A Sabesp, por exemplo, chegou a investir em uma planta-piloto em Franca (SP), processando o esgoto de 400 mil pessoas. O projeto foi bem-sucedido e mostrou a eficácia para a produção em alta escala, afirma Cristina Zuffo, superintendente de pesquisa da Sabesp.

Foi possível produzir biofertilizantes e o biometano, que abastece todos os 40 veículos da unidade. São gerados em gás o equivalente a 2.000 litros de gasolina por dia, o que dá uma economia de R$ 500 mil por ano para a empresa. Porém, a iniciativa não foi expandida.

No Brasil, há 542 usinas de biogás, autorizadas para geração de energia elétrica, e sete de biometano registradas, respectivamente, na Aneel e ANP (as agências de energia elétrica e petróleo).

No entanto, o número de usinas em atividade é muito maior, explica o engenheiro Heleno Quevedo, pesquisador na área e fundador do Portal Energia e Biogás. Ele dá um exemplo. A CIBiogás (Centro Internacional de Energias Renováveis), cujos dados vão até 2022, aponta que estavam em atividade no Brasil 934 usinas do gênero.

Essa disparidade ocorre porque a ANP não vai considerar uma usina que produza um biometano abaixo de suas especificações. Contudo, o mesmo produto pode passar pelo crivo de uma indústria para abastecer a produção e ajudar a cumprir metas de descarbonização.

A JBS, maior empresa processadora de carnes do mundo, anunciou na COP28 que já investiu na captura de biogás em 14 fábricas nos Estados Unidos e Canadá. No Brasil, o programa neste ano incluiu a instalação de biodigestores em nove fábricas da Friboi. Adotando o conceito de economia circular, a meta é utilizar os gases emitidos na produção para gerar energia nas unidades e abastecer veículos da empresa.

A Nestlé anunciou recentemente que vai adotar o biometano de cana-de-açúcar e de aterros sanitários como o combustível para caldeiras e fornos no lugar do GLP. A fábrica de Araçatuba (SP) vai abrigar o projeto-piloto, mas já está nos planos adaptar as unidades de Caçapava (SP) e Marília (SP).

A Scania está trocando o gás natural por biometano nas suas operações, ao mesmo tempo em que trabalha pela substituição do combustível em seus produtos.

O vice-presidente de vendas e marketing da Scania Latin America, Paulo Moraes, explica que a meta para 2024 é que de 10% a 15% da produção anual de caminhões sejam a gás. A unidade brasileira opera em São Bernardo do Campo (SP) desde 1962 e produz veículos sob encomenda.

“O gás natural de petróleo e o biometano usam exatamente a mesma máquina.

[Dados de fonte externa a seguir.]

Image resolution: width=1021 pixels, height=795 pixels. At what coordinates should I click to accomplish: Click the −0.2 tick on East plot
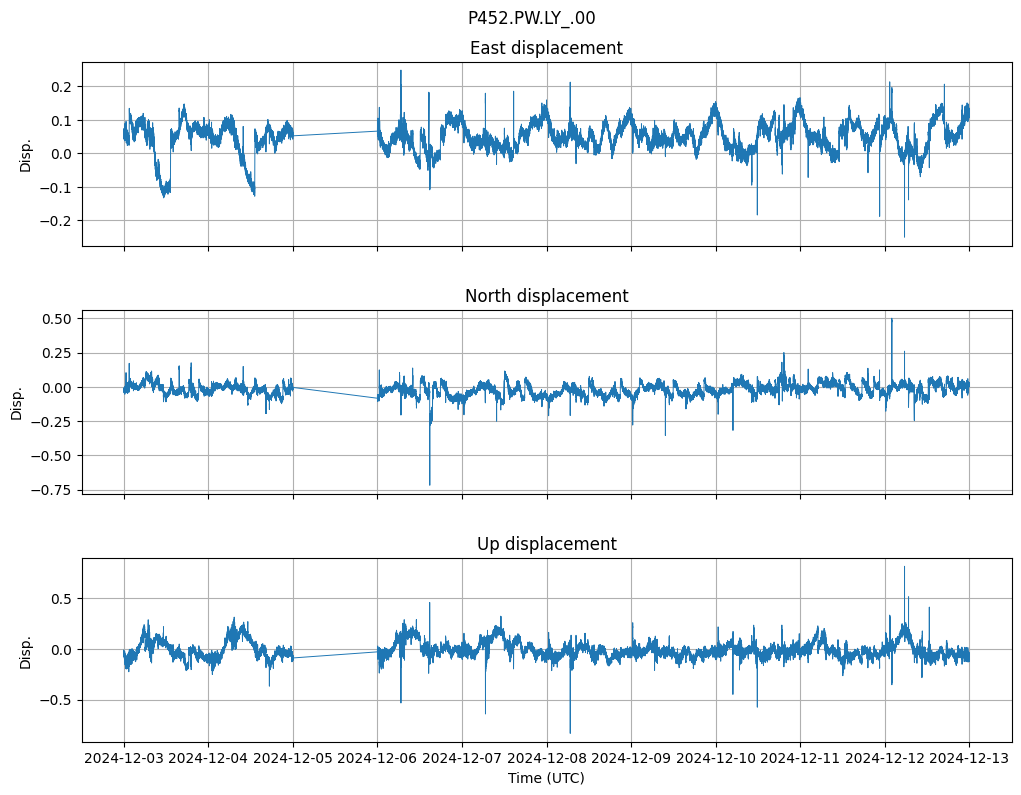[59, 221]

Ao ter um número maior de veículos que possam rodar a gás é como se fosse uma preparação para usar mais biometano. Nesse aspecto, a jornada do gás é extremamente importante tanto em caminhões quanto em ônibus.”

A produção e o aproveitamento do biogás, a versão menos sofisticada do produto, pode ser feita até em pequena escala.

A empresa israelense HomeBiogás criou um sistema compacto que transforma restos de comida e qualquer tipo de cocô em biofertilizante e gás para fogão. Há alternativas de instalação em locais tão diversos quanto escola, fazenda, hotel, pequena indústria e até canil de cachorros.

A Terra Indígena Jaraguá, do povo guarani, na capital paulista, recebeu 38 equipamentos.

O biodigestor é ligado a um banheiro químico. Por fora, ele é aquela casinha azul. Por dentro, é um banheiro com vaso sanitário tradicional. Encanamentos conectam o sistema a fogareiros. Os indígenas passaram a ter acesso, de uma vez só, a fertilizante para plantar, gás para cozinhar e saneamento, carência recorrente em áreas isoladas.

“O sistema melhorou a saúde de toda a aldeia”, afirma Karai Yapuá, pajé da comunidade.

Criada em 2012, a HomeBiogás atua em mais de cem países em todos os continentes, explica Leandro Toledano, presidente da BioMovement, que representa da empresa no Brasil.

“Nossa meta é instalar no Brasil um milhão de equipamentos até 2040”, afirma.